I don't have any photos as the camera got wet and frozen from this hunt. But here is my story. I hope you all enjoy.

************************************************************
Due to our expected long hike, we needed to leave early so I loaded the Suburban the night prior to my hunt. At 3:45 AM Saturday morning, my alarm woke me from my December slumber. A light snow was falling and the roads were covered with a skiff of powdery white. I drove to my good friend David’s house and rose him from his slumber by knocking repeatedly on the door. Hopefully his wife will forgive me sometime in the future. David didn't have a tag but was fulfilling his friendship dues by accompanying me on this hunt.

As we headed toward the highway leading up the canyon, we saw the flashing lights of emergency vehicles. Due to a jackknifed semi, the canyon was closed and I had to change plans. We headed up a different canyon that took us 25 miles out of our way so that we could hunt our predetermined spot.

Arriving at the trailhead nearly an hour later than planned, I quickly changed my tactics. I decided to hunt a ridge closer to the trailhead, hoping the herd of elk had moved lower on the mountain due to the new snow. Slowly, we made our way up the steep snow in the dark. With about 8 inches of fresh snow, we were able to move quietly, although slowly.

We arrived at the saddle and looked into the large canyon right at first light. On the opposite side hill, a herd of elk fed their way up the canyon. I had them. I knew it was a really long shot from there, so I decided to drop back behind the hill and race to the top of the peak where the opposite ridge joined the ridge I was on. I knew that if I could get there quickly enough, I would have a great chance to harvest my first elk.

Nearly 30 minutes later, completely out of breath and legs burning, David and I crested the ridge slowly, just in time to see the last elk go over the ridge into the next canyon too far away for a shot. So………

About two hours and three canyons later, we had pretty well decided to give up on the elk. We were now near the private property that skirted the forest service land. The tracks in the snow suggested that the elk were enjoying the comforts of life on private land. Moving over to the ridge overlooking the private canyon, my thoughts were confirmed as nearly 50 elk were milling around and bedding in the protected canyon. What to do? We worked our way out one more ridge and decided to stop to eat an energy bar. While sitting in the snow, we enjoyed watching the deer below us in the trees. While watching them, I noticed a heavy trail in the snow just above the deer and about 250 yards below us. Only a herd of elk could have made a trail that heavy in the fresh snow. Maybe, just maybe, a small band of the original herd of Wapiti had split from the main herd and bedded in the head of the next canyon, on public land.
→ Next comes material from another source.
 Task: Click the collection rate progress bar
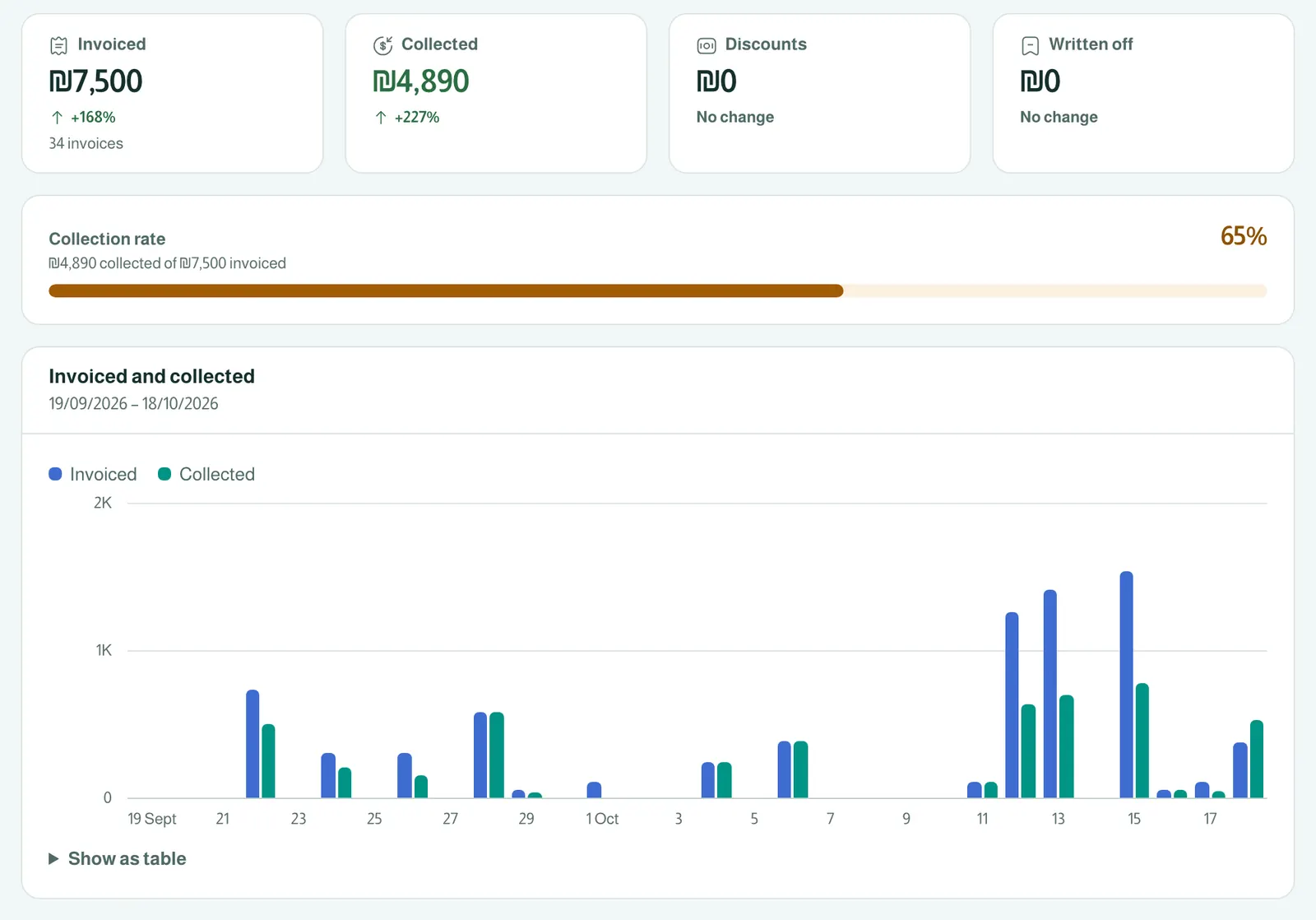[658, 290]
We decided to go one ridge further up the mountain and see what was in that canyon. About twenty minutes later, David and I crested the ridge slowly to look for our herd. We saw nothing, but the heavy trail left evidence they had been there. We sat down to drink some water and watched a nice four point buck move from the trees below. Where had he been two months earlier during the ML Deer hunt? Oh well, now we could just watch the deer work his way into the canyon we had just came from. 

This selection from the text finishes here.